Multi-Factor Authentication (MFA) is not just for web apps. PostgreSQL can enforce it. But using MFA with the Postgres binary protocol requires precision. The protocol is strict. Every byte counts. When proxying it, the server and client must stay in sync through authentication flows, query parsing, and data streaming.

A Postgres binary protocol proxy sits between the client and the database. It reads and writes the exact wire messages defined in the PostgreSQL protocol spec—StartupMessage, AuthenticationMD5Password, AuthenticationSASL, AuthenticationOk, Query, DataRow, and more. To integrate MFA, the proxy must intercept authentication, pause it, and trigger a second factor challenge without breaking protocol sequence.

The standard workflow is:

  1. Client sends StartupMessage with username and database.
  2. Proxy passes or modifies this to the server.
  3. Server responds with Authentication request.
  4. Proxy halts normal flow after primary authentication and issues MFA challenge out-of-band (TOTP, WebAuthn, push notification).
  5. On success, proxy sends AuthenticationOk to client and resumes protocol.

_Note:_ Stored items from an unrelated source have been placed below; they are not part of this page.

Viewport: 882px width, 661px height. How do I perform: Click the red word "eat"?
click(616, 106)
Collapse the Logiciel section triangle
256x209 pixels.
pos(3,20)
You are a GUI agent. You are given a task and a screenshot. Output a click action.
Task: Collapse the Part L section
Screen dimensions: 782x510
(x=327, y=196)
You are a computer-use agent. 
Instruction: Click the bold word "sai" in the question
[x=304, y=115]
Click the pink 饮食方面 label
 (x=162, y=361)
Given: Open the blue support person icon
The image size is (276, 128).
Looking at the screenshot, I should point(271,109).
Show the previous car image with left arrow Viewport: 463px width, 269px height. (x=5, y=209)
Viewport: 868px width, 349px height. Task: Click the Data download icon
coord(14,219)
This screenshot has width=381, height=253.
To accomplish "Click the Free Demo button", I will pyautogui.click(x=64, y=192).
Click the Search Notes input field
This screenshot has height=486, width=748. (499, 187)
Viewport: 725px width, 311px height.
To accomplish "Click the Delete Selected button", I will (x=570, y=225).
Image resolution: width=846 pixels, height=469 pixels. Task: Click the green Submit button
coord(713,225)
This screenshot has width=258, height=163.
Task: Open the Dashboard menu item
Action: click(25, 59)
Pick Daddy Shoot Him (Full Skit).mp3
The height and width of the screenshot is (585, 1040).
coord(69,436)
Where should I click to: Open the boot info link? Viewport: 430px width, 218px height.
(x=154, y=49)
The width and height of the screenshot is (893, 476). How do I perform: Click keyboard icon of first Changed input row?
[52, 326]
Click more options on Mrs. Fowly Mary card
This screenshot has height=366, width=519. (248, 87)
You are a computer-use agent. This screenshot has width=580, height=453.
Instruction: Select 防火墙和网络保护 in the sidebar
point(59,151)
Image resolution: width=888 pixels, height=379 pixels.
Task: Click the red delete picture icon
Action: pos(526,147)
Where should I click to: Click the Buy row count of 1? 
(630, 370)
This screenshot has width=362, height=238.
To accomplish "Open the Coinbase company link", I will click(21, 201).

Key constraints when implementing MFA in a Postgres binary protocol proxy:

  • Maintain exact packet framing and message ordering defined by PostgreSQL.
  • Avoid sending partial or malformed messages; clients will close the connection instantly.
  • Handle SSL negotiation correctly if using TLS, since MFA prompts often require secure transport.
  • Keep latency low; extra round trips for MFA should not block query execution longer than necessary.
  • Ensure MFA verification happens before sending AuthenticationOk to prevent bypass.

Binary protocol proxying adds complexity because Postgres clients expect opaque backend behavior. Extending authentication means building a complete state machine inside the proxy, tracking handshake phase, MFA phase, and post-auth query streaming. Log everything. Any mismatch between client expectations and proxy behavior will cause immediate errors.

Engineers building MFA for Postgres over the binary protocol should use robust libraries for parsing and composing protocol messages. Avoid hacks that rely on plaintext session control. Test with multiple PostgreSQL versions, since protocol changes can break compatibility.

Strong authentication is a simple idea, but real-world MFA over a binary protocol is unforgiving. Done right, it provides the extra layer that credentials alone cannot.